PARP Inhibitors in the Treatment of Early Breast Cancer: The Step Beyond?

Affiliations
Review

PARP Inhibitors in the Treatment of Early Breast Cancer: The Step Beyond?

Anthony Gonçalves et al. Cancers (Basel). .

Abstract

Exquisitely exploiting defects in homologous recombination process, poly(ADP-ribose) polymerase (PARP) inhibitors have recently emerged as a promising class of therapeutics in human epidermal growth factor receptor 2 (HER2)-negative advanced breast cancer with germline breast cancer 1 (BRCA1) or breast cancer 2 (BRCA2) mutations (gBRCA1/2m). In this setting, PARP inhibitors, either as single agent or in combination with platinum-based chemotherapy, significantly increased progression-free survival, as compared to conventional chemotherapy.
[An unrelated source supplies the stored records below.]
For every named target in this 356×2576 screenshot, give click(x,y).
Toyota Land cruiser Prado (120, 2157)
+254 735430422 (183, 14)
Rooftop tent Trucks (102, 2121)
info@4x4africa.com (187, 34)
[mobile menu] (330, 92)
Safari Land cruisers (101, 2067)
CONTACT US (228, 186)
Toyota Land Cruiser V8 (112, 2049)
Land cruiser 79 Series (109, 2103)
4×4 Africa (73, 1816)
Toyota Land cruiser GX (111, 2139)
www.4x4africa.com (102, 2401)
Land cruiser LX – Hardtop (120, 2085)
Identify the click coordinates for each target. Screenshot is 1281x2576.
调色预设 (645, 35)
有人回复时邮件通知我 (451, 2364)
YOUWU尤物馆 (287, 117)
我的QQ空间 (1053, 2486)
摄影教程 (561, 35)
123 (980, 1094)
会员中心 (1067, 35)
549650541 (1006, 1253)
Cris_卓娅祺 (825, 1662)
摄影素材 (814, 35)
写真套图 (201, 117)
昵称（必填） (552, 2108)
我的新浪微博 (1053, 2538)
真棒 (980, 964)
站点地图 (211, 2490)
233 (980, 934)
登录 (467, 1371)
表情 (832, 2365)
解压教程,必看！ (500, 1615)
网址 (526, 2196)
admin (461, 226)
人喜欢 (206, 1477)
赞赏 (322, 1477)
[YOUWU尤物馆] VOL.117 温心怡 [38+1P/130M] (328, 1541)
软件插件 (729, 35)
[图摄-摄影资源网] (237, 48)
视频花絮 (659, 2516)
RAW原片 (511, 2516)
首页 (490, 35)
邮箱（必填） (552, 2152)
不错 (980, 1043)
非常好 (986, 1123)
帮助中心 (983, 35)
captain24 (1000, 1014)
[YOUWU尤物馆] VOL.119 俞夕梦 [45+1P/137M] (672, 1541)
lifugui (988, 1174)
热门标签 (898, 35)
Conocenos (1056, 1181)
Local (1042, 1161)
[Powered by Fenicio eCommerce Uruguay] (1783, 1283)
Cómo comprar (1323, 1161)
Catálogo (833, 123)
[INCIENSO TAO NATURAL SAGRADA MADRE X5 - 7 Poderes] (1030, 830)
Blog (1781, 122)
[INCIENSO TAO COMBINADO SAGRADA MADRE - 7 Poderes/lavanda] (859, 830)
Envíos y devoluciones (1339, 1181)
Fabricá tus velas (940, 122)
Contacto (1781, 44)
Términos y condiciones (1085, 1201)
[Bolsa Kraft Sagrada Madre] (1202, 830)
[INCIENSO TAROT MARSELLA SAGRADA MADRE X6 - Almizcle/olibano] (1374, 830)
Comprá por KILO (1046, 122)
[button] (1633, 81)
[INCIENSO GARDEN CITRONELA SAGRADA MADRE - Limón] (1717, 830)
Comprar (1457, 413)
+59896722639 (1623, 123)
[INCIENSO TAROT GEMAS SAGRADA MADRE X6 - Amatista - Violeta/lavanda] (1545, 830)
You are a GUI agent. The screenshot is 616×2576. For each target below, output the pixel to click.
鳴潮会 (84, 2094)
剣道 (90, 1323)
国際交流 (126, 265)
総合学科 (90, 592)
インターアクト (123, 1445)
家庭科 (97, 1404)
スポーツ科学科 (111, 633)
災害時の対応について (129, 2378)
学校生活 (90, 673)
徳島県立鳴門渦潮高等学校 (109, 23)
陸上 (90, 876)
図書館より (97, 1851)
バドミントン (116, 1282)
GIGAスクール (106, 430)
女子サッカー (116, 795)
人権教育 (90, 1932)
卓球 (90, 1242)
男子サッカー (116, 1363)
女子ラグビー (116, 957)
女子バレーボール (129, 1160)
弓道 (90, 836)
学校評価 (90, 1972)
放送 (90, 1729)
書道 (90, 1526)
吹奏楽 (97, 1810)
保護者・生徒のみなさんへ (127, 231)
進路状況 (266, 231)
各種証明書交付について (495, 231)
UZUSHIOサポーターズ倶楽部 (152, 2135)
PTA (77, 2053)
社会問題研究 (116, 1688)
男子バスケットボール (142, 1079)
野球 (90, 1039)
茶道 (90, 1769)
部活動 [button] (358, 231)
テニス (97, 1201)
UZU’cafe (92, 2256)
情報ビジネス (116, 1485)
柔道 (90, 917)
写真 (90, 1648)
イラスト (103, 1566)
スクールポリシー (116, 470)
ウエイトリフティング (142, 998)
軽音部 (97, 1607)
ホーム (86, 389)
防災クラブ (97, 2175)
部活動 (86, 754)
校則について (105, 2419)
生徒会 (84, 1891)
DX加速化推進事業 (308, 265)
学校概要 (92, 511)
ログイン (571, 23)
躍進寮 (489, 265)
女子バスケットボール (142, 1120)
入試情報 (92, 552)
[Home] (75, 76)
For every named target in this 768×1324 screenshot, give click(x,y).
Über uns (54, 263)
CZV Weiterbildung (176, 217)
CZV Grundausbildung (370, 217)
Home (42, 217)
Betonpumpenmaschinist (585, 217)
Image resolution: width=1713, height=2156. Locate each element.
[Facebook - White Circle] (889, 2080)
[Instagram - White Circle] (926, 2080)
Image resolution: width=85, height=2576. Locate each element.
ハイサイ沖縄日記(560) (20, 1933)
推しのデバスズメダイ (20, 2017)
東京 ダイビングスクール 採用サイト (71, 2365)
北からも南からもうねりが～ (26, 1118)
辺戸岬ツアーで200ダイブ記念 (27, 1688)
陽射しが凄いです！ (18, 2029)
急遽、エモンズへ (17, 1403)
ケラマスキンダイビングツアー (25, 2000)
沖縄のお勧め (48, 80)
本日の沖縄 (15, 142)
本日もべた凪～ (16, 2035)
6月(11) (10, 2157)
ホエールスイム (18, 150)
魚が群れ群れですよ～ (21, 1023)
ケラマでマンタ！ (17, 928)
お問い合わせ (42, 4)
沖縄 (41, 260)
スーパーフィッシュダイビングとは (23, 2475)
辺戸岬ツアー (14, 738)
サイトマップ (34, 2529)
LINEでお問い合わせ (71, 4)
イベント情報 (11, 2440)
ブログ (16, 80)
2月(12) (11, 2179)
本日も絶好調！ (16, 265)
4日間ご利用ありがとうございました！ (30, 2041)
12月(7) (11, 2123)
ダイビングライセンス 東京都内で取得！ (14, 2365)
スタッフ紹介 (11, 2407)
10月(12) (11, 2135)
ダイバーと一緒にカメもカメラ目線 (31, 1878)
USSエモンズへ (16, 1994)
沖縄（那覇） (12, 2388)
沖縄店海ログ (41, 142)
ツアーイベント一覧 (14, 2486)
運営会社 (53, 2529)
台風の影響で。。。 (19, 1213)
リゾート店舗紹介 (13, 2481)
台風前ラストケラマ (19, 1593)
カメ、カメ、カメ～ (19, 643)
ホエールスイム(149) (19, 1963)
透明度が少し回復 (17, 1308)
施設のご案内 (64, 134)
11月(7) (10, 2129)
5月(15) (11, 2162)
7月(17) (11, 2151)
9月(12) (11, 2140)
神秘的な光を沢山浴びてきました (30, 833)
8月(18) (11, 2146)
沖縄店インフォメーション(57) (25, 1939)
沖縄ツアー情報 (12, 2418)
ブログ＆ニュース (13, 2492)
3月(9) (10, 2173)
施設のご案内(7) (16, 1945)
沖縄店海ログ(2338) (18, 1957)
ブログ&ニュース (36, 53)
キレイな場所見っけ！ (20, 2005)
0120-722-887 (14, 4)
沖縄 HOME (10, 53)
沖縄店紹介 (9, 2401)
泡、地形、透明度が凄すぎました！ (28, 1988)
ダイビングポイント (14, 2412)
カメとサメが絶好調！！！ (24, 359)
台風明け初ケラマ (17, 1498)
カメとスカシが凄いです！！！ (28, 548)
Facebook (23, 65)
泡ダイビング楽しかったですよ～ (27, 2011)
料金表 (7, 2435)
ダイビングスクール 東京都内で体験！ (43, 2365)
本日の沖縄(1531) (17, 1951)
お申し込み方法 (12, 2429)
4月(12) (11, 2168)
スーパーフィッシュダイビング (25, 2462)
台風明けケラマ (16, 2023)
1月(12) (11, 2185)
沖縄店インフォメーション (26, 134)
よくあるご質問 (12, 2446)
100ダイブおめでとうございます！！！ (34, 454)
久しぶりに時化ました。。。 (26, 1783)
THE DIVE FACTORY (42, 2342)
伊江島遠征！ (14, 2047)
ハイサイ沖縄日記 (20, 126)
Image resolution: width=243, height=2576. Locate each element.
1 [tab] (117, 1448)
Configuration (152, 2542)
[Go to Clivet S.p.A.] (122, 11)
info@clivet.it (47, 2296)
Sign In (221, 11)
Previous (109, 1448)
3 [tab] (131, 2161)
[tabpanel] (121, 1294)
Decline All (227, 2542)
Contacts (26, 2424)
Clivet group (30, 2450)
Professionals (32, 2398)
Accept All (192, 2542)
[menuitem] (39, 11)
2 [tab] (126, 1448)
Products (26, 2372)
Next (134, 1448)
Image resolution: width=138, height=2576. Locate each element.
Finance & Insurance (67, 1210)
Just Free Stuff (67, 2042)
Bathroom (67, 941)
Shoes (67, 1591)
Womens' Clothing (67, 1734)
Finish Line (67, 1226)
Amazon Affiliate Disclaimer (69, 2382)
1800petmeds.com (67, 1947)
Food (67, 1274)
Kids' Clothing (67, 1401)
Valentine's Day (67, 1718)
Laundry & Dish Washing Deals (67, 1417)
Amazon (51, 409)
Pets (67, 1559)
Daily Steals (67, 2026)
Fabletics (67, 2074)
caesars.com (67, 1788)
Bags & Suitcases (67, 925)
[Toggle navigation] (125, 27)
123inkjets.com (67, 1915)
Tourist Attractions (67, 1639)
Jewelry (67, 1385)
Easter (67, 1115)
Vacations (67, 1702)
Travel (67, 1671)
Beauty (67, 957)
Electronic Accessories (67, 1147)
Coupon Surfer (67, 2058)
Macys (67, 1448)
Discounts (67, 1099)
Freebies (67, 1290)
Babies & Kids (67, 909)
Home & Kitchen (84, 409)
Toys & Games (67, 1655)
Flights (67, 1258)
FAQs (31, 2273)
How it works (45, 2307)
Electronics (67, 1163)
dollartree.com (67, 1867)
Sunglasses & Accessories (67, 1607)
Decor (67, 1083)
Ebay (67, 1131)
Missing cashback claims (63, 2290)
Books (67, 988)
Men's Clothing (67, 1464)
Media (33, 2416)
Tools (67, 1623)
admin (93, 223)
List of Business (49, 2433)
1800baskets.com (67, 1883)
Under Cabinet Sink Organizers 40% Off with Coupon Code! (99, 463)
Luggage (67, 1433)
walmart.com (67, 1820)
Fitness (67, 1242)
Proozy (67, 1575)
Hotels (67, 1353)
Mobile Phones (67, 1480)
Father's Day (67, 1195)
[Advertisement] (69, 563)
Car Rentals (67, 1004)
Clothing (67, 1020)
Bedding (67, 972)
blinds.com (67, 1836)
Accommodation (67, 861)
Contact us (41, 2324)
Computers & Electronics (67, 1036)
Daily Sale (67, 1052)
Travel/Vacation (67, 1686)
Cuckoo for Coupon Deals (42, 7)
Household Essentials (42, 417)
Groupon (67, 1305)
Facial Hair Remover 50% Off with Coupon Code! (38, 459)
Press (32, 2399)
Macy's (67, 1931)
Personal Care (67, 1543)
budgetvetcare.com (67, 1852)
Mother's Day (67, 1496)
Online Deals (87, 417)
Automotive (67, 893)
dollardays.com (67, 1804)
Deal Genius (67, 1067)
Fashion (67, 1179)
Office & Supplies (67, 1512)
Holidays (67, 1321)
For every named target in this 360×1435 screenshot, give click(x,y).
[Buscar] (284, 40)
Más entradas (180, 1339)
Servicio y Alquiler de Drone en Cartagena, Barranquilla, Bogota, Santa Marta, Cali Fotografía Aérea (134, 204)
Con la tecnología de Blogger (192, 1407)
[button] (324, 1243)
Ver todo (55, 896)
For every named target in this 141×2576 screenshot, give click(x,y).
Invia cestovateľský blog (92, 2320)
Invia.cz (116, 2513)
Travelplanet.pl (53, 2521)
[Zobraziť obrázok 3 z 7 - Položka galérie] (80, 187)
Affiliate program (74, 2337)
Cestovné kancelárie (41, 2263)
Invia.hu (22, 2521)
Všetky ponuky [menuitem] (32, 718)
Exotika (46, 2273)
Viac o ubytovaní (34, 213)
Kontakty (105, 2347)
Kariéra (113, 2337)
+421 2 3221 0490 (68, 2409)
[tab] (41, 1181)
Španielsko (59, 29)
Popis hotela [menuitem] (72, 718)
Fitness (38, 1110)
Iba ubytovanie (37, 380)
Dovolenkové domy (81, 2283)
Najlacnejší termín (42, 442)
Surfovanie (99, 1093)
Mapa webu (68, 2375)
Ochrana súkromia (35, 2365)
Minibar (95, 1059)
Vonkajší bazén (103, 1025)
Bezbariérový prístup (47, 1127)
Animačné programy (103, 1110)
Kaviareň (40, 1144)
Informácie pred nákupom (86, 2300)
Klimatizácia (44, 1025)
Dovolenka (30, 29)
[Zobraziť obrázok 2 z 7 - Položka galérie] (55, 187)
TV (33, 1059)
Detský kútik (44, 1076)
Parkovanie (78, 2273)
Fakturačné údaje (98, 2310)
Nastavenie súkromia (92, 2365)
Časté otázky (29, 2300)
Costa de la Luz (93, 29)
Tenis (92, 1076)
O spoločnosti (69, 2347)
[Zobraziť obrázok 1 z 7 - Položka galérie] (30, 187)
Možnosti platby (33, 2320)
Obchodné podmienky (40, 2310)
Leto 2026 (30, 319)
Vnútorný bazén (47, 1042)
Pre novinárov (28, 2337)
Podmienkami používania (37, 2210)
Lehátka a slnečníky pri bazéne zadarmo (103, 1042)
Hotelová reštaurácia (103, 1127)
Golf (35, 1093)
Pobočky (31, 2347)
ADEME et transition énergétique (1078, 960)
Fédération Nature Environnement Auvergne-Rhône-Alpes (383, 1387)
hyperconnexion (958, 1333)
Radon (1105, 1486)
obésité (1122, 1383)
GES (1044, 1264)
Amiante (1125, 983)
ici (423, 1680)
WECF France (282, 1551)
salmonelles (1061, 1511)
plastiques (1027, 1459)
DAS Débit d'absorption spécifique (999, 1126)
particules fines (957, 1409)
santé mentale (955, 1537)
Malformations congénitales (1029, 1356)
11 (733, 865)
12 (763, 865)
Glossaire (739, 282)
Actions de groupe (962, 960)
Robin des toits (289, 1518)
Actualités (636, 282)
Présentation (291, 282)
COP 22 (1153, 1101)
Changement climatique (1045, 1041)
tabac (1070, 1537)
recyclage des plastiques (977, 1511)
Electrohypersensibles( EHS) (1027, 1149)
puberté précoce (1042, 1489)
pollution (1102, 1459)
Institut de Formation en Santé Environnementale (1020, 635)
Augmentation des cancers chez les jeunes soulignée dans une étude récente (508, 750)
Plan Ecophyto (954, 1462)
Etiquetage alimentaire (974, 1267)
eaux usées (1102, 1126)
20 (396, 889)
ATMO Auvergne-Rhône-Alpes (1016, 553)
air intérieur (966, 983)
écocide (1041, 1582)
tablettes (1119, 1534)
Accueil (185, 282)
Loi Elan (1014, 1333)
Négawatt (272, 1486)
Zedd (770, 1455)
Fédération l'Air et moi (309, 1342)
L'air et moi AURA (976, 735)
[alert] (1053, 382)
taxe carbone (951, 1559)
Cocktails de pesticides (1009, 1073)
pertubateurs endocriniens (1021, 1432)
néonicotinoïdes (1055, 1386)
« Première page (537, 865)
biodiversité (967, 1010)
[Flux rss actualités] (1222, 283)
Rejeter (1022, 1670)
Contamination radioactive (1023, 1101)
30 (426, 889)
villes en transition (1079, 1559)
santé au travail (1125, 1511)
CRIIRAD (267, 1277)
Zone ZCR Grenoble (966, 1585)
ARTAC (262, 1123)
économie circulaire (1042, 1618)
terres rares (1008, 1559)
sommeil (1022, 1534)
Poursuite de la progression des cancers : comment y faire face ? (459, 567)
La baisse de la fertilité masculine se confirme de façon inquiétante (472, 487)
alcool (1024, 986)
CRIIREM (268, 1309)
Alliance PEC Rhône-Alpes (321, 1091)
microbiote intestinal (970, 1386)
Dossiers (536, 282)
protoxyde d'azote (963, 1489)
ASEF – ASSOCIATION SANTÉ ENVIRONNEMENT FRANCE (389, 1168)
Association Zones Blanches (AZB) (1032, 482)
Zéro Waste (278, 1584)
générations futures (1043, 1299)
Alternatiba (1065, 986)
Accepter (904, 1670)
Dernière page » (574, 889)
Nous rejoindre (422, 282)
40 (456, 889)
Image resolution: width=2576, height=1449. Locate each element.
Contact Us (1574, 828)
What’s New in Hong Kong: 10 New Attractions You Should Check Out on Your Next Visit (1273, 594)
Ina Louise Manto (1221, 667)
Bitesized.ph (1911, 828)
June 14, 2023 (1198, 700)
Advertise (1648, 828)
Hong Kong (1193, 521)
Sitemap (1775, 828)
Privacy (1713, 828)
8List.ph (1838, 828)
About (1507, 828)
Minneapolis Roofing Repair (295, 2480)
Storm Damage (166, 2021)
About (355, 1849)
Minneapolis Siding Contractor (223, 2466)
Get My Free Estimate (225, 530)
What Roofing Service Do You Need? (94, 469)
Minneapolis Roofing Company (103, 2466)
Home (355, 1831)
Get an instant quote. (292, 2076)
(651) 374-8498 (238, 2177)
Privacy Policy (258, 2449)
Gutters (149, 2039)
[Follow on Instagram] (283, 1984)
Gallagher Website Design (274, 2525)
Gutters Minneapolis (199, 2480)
Accordingly, further therapeutic advances are expected at an earlier stage of the disease. In the neoadjuvant setting, veliparib failed to increase the pathological complete response rate when added to a carboplatin-based regimen, in unselected triple-negative breast cancer patients. Similarly, when administered before anthracycline-cyclophosphamide, the neoadjuvant olaparib-paclitaxel combination was not superior to carboplatin-paclitaxel, in patients with HER2-negative breast cancer and BRCA1/2 mutation, or homologous recombination defect. Yet, neoadjuvant talazoparib, administered as a single-agent in patients with HER2-negative breast cancer and germline BRCA1/2 mutation, achieved an impressive pathological complete response rate of nearly 50%. In the adjuvant setting, the results from the OlympiA phase III study, evaluating adjuvant olaparib in HER2-negative early breast cancer and germline BRCA1/2 mutations, are eagerly awaited. Ongoing trials should clarify whether PARP inhibitors might improve outcome when administered in the adjuvant or neoadjuvant setting in early breast cancer patients with BRCA1/2 mutation or homologous recombination defect.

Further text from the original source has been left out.